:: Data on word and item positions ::
_ _ _

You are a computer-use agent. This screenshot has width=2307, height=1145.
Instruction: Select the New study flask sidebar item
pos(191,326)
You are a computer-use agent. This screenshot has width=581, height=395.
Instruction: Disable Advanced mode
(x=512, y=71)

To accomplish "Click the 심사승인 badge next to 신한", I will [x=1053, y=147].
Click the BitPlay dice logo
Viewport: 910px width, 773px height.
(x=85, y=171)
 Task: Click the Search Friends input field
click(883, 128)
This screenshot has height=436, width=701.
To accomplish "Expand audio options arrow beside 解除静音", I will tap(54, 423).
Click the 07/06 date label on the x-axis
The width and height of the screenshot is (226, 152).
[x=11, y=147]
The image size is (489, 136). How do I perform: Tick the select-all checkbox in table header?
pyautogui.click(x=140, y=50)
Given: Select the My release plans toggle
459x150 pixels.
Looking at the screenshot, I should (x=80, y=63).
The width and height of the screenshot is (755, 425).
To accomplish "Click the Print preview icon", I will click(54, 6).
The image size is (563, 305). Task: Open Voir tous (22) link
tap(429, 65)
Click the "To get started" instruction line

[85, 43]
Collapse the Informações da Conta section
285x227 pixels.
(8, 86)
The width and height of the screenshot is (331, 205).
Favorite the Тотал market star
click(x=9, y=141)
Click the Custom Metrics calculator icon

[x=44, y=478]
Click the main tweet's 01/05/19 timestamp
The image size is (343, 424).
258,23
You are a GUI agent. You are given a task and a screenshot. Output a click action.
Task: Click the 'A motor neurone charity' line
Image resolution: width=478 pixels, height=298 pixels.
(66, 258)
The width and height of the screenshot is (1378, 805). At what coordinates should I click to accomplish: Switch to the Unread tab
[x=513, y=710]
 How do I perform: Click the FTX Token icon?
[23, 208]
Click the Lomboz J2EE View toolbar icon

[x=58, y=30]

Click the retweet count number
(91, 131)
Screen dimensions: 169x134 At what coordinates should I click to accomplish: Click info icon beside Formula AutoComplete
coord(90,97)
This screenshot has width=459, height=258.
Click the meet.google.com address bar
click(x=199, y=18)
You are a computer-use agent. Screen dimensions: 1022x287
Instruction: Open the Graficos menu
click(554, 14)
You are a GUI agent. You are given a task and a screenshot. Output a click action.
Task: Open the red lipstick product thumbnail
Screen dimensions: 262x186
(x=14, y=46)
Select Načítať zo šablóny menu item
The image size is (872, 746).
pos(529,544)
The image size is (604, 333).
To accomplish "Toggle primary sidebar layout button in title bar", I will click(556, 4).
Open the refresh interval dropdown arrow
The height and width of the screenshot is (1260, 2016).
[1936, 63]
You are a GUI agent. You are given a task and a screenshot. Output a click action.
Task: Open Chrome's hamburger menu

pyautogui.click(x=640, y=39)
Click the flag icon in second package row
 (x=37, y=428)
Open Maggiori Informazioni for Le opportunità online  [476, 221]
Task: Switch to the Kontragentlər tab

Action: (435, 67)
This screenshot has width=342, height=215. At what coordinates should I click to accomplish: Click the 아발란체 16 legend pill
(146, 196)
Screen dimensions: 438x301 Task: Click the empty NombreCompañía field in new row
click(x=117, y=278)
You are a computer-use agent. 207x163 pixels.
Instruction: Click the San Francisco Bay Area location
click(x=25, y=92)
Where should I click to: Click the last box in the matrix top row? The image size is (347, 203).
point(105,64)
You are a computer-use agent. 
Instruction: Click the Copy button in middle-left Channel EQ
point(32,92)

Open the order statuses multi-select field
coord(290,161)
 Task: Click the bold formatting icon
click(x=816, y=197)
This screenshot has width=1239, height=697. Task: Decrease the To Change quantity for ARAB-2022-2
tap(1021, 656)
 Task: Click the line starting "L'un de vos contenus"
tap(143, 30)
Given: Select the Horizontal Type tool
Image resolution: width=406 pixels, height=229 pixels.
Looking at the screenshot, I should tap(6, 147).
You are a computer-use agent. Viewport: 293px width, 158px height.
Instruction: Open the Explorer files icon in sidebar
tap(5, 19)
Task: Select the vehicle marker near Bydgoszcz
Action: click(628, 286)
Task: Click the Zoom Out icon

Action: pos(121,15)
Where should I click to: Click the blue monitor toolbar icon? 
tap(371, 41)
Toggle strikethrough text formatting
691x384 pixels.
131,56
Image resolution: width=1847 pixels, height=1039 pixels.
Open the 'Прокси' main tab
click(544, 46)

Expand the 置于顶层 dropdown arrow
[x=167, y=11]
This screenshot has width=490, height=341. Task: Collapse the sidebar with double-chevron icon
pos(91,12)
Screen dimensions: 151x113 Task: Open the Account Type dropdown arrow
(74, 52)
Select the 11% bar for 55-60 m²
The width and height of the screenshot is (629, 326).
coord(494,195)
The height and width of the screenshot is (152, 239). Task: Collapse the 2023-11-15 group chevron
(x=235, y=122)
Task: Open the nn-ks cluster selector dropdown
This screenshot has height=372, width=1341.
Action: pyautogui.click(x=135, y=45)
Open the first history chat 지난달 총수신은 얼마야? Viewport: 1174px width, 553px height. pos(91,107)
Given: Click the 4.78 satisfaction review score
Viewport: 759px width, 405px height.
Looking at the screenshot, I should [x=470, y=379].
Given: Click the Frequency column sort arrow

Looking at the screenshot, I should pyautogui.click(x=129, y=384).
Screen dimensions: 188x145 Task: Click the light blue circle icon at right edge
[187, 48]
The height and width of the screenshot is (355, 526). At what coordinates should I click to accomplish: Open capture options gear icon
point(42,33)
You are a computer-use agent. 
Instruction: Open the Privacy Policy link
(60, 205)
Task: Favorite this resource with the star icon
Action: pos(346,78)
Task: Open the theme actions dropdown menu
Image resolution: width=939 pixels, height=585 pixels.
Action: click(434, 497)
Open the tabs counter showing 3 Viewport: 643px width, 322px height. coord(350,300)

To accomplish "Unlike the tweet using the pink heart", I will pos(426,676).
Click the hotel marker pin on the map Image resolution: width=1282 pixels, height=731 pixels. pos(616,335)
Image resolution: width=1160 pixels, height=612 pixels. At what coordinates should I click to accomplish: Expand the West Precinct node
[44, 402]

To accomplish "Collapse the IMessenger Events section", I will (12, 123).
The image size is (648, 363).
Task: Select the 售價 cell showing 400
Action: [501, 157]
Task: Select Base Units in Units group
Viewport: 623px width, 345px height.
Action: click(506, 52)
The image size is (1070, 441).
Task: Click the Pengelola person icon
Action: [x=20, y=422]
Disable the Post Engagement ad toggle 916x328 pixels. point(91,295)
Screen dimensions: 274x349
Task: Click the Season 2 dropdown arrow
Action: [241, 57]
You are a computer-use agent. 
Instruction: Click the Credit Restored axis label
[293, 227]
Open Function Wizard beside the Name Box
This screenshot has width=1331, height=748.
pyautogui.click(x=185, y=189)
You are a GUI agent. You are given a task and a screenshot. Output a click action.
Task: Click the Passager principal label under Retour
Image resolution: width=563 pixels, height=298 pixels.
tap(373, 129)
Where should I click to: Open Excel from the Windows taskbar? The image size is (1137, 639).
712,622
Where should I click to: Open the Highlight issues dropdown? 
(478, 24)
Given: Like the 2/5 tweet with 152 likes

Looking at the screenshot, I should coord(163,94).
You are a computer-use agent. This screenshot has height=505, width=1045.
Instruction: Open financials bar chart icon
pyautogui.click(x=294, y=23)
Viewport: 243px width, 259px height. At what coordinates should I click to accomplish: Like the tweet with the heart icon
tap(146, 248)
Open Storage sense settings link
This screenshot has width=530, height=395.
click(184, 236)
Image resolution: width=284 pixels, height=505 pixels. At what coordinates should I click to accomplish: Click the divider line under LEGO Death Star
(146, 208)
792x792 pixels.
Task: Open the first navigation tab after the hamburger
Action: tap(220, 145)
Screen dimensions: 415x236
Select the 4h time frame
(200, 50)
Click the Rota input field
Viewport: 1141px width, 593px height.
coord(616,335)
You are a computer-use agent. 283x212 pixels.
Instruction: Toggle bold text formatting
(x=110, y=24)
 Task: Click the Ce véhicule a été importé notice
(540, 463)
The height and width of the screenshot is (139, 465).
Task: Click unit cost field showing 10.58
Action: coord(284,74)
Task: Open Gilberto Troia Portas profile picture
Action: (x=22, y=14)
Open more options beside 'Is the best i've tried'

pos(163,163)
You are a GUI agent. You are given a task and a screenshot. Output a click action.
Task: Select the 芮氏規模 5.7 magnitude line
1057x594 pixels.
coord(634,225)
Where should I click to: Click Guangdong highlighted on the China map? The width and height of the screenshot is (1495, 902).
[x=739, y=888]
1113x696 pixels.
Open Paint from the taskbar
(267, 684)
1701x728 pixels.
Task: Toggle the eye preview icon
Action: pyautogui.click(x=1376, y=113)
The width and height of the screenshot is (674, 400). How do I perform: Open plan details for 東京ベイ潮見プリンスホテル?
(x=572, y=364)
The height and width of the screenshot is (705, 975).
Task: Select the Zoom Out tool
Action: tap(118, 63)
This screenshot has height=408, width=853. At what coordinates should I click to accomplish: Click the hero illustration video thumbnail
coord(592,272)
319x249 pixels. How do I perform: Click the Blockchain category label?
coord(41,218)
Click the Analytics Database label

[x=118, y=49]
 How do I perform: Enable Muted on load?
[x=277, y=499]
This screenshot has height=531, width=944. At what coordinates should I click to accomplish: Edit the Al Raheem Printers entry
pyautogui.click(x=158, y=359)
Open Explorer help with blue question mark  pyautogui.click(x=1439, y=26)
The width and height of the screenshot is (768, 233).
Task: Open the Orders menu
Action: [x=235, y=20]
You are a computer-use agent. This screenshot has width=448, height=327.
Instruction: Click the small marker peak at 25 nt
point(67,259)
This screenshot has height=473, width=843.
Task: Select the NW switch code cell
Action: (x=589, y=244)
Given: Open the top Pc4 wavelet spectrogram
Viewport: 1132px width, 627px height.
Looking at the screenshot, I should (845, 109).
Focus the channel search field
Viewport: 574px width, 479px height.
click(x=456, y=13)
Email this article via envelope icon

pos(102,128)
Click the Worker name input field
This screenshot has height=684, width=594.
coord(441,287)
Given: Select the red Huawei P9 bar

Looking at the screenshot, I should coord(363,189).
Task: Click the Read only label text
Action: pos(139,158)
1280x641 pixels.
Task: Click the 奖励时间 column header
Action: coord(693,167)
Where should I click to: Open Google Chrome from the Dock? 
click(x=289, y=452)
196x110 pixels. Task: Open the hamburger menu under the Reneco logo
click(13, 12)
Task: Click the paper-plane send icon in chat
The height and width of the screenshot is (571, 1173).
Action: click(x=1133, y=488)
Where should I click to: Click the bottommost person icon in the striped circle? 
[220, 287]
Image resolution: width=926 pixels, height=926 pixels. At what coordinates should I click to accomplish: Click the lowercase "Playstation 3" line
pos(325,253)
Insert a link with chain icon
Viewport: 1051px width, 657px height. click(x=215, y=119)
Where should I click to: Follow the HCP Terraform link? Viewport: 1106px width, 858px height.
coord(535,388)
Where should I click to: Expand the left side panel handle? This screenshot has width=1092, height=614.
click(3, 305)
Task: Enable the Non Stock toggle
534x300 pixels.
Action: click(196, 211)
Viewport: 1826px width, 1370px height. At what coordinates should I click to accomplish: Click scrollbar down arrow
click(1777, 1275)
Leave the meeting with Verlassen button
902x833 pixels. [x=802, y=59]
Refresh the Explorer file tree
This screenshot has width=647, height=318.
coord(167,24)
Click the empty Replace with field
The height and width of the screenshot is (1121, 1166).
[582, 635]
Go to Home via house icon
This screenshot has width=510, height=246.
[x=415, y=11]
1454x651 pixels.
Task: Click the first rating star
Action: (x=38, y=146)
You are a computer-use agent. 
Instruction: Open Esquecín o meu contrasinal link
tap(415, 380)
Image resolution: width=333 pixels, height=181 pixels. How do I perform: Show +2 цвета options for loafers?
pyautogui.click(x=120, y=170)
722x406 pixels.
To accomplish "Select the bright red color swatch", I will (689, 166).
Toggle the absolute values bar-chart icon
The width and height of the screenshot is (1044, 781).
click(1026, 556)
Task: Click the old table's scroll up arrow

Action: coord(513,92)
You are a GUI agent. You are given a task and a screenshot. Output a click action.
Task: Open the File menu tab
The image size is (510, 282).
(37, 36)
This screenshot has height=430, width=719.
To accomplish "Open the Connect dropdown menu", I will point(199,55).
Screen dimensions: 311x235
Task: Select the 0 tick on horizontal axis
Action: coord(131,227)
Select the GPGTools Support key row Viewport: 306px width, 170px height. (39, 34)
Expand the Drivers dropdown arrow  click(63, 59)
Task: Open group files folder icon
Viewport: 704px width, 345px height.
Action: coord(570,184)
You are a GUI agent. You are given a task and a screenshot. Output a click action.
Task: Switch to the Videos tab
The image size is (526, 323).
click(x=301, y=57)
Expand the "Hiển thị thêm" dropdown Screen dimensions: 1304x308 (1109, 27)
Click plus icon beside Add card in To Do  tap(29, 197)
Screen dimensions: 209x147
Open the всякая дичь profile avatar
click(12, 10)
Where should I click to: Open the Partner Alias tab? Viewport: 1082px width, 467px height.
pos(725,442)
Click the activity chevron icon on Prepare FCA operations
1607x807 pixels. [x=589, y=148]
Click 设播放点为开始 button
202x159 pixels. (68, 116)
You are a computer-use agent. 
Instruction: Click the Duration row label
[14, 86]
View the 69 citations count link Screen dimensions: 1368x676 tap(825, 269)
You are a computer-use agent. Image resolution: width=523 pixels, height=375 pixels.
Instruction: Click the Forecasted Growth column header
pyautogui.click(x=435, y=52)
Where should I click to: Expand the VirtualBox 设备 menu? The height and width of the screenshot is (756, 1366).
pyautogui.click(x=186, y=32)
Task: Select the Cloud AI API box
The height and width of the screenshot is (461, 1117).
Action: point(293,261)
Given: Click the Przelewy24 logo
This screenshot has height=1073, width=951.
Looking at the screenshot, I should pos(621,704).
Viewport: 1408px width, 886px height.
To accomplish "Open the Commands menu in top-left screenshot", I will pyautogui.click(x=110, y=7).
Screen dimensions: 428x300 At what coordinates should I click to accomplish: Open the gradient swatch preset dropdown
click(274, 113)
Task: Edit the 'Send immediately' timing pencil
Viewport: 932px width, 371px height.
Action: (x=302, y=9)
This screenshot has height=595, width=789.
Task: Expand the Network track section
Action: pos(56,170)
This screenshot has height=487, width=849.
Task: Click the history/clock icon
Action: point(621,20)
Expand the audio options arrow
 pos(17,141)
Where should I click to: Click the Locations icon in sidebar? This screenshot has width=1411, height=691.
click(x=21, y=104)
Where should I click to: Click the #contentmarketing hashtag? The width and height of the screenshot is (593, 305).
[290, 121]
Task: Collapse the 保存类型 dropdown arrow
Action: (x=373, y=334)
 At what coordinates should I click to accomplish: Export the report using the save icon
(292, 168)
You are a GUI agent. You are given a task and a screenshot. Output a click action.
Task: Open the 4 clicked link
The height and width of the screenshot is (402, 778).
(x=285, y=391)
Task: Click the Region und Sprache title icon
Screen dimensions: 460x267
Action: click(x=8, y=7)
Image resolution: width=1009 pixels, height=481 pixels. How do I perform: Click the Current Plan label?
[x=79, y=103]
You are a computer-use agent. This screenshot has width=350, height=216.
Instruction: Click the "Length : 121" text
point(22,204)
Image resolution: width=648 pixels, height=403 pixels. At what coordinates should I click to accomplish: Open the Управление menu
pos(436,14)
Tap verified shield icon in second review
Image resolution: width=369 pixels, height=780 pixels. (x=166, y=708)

_ _ _

:: Goal ::
Can you write out the data again, starting at the beginning and ending at the line that contains "(x=512, y=71)", with the requests kept unchanged and each coordinate in the answers scaled by 1.8 and rounded to a whole number, halves rounding up?

:: Finished exercise ::
You are a computer-use agent. This screenshot has width=2307, height=1145.
Instruction: Select the New study flask sidebar item
pos(344,587)
You are a computer-use agent. This screenshot has width=581, height=395.
Instruction: Disable Advanced mode
(x=922, y=128)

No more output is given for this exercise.